This inspiring news comes to us from Gujarat, India.
San Francisco based Vivek Shah was at the most lucrative stage of his career in the Silicon Valley. However, in April 2016 he quit his job and returned to India with his wife Brinda who holds a Masters in printmaking.
Why did he do that you may ask?
He wanted to build a natural farm.
Living in San Francisco made Vivek aware of his surroundings. Being a full-time professional he could see how their lifestyle was veering towards becoming unhealthy due to their schedule. The couple tried to take charge of their health by learning to cook together. And one of their biggest struggles was that they didn’t know where the food was coming from.
Residing in an area of tall fruit-bearing trees made Vivek nostalgic about his childhood when life was simpler. Vivek longed to go back to that time and with his wife wanted to grow their food. The couple embarked on a journey to learn the basics of permaculture in a state neighboring California. This trip strengthened their resolve to come back to India and set up their farm.
In 2016 the duo quit their jobs and returned to their home state Gujarat. There was no opposition to the couple’s plans. Their families were supportive of their choice and elated that they had decided to return.
Vivek says” We had no background in agriculture.

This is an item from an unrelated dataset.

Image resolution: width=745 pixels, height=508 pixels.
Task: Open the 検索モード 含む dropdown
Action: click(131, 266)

But the course we did helped us immensely in understanding the various techniques we could adapt to build a natural and sustainable farm.” They started with their favorite fruit, mangoes.
The couple bought a 10 acre land on the outskirts of Nadiad, Central Gujarat to create a farm that would help them in becoming self-sustaining and also open up commercial operations.

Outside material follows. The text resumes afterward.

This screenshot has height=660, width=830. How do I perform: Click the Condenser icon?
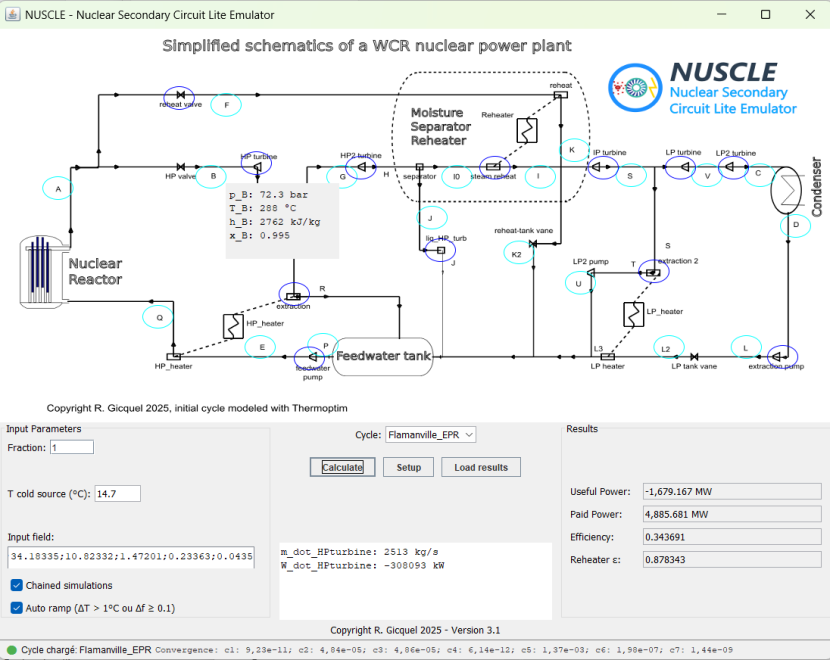click(789, 188)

So that is how Brindavan happened. From boosting soil fertility with techniques like green manuring and controlled grazing to the harvest of rainwater via pits and trenches, the couple practice techniques that help them utilize the resources on the farm to the maximum capacity.
They grow pearl millet, wheat, potatoes, moringa, bananas, papaya, Jamun, and even timber. The couple grows crops that range from commercial to semi-commercial. Trenches and pits are dug on 10 percent of the overall land so that every drop of rainwater can be harvested. This ensures that every good monsoon cycle can harvest 5-10 lakh liters of rainwater.
The plot is divided into seven different subplots all of which receive different organic treatments to revive as well as promote the growth of crops. Since the seven subplots grow different varieties, in the event of a pest attack on any one of the crop, the couple can recover because of a diverse ecosystem they have created on the farm.
There are three farmhands to maintain the daily work on the farm, there are bees, birds, insects, and even 7 beehives.
Vivek says “Global warming and climate change are not waiting for anyone. So do not let any second thoughts hold you back.”, as he signs off.